[Records contained in a dataset]
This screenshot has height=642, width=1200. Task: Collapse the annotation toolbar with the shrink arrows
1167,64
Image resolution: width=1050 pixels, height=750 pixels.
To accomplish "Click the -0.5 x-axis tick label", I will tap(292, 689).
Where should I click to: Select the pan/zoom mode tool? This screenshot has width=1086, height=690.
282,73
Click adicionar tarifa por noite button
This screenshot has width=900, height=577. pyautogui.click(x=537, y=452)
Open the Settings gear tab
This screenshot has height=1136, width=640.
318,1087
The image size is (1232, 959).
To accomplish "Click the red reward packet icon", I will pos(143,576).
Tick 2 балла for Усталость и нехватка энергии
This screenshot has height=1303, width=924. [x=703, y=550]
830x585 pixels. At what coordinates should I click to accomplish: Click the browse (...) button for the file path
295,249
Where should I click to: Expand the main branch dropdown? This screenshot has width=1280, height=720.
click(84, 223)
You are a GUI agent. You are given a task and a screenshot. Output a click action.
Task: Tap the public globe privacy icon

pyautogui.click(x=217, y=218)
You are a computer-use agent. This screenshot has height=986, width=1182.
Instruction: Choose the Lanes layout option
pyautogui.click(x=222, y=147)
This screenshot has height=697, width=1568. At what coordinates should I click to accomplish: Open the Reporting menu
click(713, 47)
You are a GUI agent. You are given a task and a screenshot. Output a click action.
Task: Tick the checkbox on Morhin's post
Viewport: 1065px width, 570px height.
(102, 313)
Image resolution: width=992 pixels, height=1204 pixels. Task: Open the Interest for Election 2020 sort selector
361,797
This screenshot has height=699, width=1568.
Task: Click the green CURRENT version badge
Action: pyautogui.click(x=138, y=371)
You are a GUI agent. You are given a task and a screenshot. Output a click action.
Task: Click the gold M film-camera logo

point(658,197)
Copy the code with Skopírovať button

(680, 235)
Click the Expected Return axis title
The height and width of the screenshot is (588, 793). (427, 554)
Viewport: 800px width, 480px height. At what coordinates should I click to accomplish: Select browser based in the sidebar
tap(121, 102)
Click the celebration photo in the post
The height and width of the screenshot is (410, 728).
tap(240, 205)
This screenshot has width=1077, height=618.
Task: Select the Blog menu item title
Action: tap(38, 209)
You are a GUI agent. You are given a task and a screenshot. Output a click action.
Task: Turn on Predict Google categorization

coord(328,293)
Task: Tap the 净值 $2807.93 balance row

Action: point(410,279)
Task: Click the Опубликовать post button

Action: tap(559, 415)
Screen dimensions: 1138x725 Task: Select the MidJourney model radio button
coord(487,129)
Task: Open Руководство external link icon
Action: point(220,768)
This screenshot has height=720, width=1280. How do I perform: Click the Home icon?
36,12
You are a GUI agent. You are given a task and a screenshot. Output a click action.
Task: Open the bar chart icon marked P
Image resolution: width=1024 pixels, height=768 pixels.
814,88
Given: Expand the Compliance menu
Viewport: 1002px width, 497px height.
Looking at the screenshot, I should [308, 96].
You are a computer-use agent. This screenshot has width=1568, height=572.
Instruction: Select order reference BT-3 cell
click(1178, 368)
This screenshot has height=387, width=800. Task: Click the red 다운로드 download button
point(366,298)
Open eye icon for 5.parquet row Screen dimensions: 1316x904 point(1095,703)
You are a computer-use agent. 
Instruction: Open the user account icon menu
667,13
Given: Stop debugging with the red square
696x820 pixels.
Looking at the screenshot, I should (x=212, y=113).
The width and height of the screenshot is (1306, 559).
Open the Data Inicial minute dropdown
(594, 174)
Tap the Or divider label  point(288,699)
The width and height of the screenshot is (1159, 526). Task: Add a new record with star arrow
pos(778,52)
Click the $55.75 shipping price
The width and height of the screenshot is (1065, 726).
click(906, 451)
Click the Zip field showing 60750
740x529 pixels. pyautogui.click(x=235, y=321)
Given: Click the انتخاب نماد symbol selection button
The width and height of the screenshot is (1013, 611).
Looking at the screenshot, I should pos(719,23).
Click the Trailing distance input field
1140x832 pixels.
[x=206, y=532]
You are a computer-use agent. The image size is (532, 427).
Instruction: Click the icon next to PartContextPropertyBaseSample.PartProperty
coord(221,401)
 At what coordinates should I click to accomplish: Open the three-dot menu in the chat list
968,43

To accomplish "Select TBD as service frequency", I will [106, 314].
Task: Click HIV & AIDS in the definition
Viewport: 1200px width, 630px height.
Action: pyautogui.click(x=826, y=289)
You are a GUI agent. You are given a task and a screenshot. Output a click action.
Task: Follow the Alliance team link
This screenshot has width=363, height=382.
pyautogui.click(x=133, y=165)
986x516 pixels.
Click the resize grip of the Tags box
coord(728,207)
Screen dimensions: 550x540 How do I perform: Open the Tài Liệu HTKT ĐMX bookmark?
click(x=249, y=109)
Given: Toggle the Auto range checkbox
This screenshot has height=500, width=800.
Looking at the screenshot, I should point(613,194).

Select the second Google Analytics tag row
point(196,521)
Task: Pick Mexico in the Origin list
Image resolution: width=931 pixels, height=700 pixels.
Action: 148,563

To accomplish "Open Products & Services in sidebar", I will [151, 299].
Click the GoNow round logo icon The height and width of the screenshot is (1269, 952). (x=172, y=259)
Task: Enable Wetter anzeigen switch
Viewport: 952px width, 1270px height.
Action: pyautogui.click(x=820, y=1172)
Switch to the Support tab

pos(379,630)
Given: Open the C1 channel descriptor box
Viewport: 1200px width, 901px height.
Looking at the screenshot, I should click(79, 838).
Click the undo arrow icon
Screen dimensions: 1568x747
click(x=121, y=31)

# ACTIVITY
Return every line above in which the string "label" occurs.

# TASK OUTPUT
To accomplish "Click the -0.5 x-axis tick label", I will tap(292, 689).
Tap the Or divider label  point(288,699)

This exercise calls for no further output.